Gott ist als Baby geboren!

Veröffentlicht auf von P. Roger Robert

Heute Nachmittag, als ich mich auf den Heiligen Abend vorbereitete, kamen mir zwei Sätze in den Sinn:

Der erste passt anscheinend nicht zu Weihnachten. Es ist ein Tag, an dem Jesus im Innenhof des Tempels in Jerusalem spricht. Man schickt Soldaten, um ihn zu stoppen. Die Menschen stehen dicht gedrängt um ihn herum, und die Soldaten sind gezwungen, sich einen Weg zu bahnen.

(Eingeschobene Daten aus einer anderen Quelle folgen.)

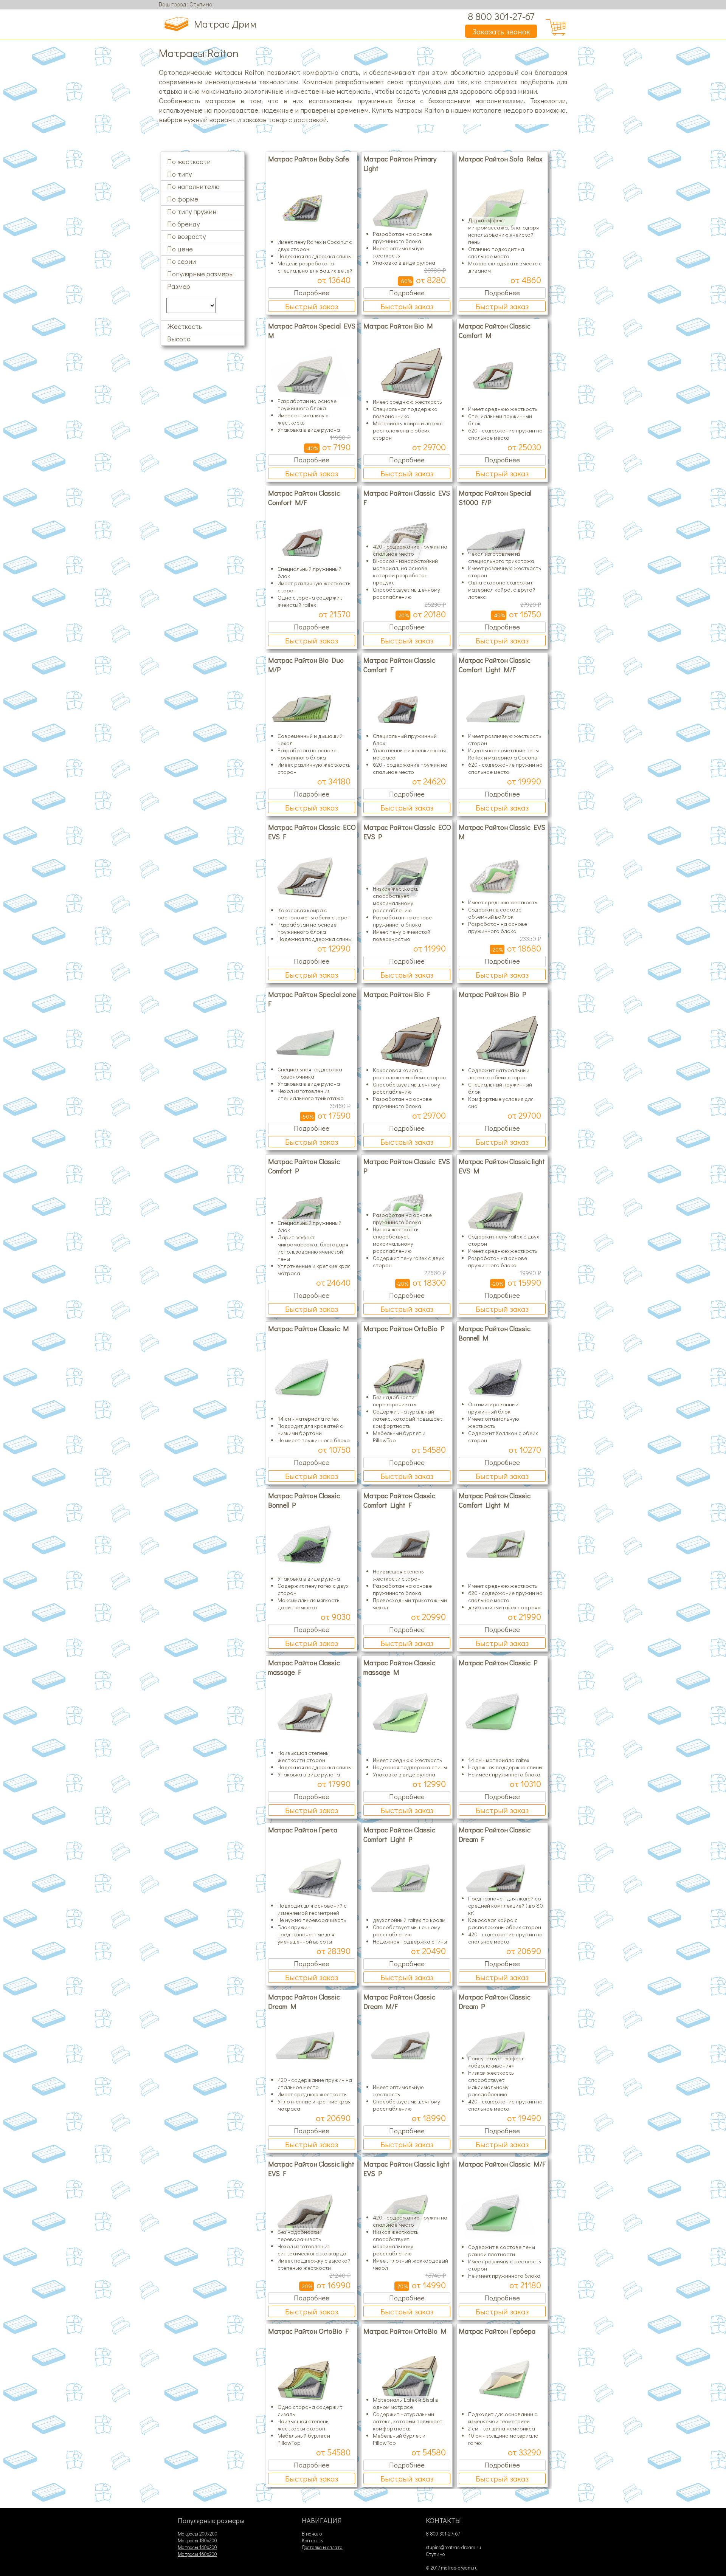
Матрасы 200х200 (197, 2533)
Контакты (313, 2540)
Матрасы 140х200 (197, 2547)
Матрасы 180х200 (197, 2540)
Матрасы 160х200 (197, 2554)
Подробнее (311, 292)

Aber als sie sich auf den Weg machen, hören sie ihn, sie hören ihm zu, und als sie zurückkommen, um den Schriftgelehrten Bericht zu erstatten, fragen sie: "Habt ihr ihn nicht mitgebracht?", antworten diese Männer: "Niemals hat ein Mensch je so geredet wie dieser Mann."

Niemals hat ein Mensch so gesprochen wie dieser Mann. Ich habe große Bewunderung für den Einen, der wusste, wie er zu uns über Gott sprechen kann, so sehr, dass Johannes, wenn er sein Evangelium schreibt, sagen wird: "Er ist das Wort." Gott spricht. Um zu sprechen, muss man einen Impuls in sich haben. Gott spricht ... und wie spricht er? Wie ein menschliches Wesen, anscheinend. Aber wie kann er noch sprechen? Er spricht, er drückt sich immer aus, durch sein ganzes Leben. In der Tat wissen wir nichts über Gott, außer dass er, Jesus, es in seinen Gesten, in seinen Worten gezeigt hat. Er hat es gezeigt. Aber nicht nur als Erwachsener ist er der Ausdruck Gottes. Und es ist das Wunder der Gelehrtheit der Kirche, die uns sagt: "Weil dieser Mann am Kreuz gestorben ist, musste er erst geboren sein". Gott spricht durch sein ganzes Verhalten:

Als er nur ein sehr kleiner Embryo war, als er ein Fötus war, als er geboren ist, als er ein kleiner Junge war, ein junger Teenager, ein Mann und dann ein Arbeiter. Eines Tages begann er mit unseren Worten zu sprechen. Aber davor war er stumm? Nein, alles spricht von Ihm. Wenn man keine Worte hat, kein Wissen über Gott, hat man IHN. Alles, was wir über Gott wissen, ist durch Ihn, vom Moment der Empfängnis bis nach seinem Tod, seiner Auferstehung und dem Gabe seiner Seele an seine Jünger, damit sie Ihn endlich von innen kennenlernen können. Er spricht durch sein ganzes Leben.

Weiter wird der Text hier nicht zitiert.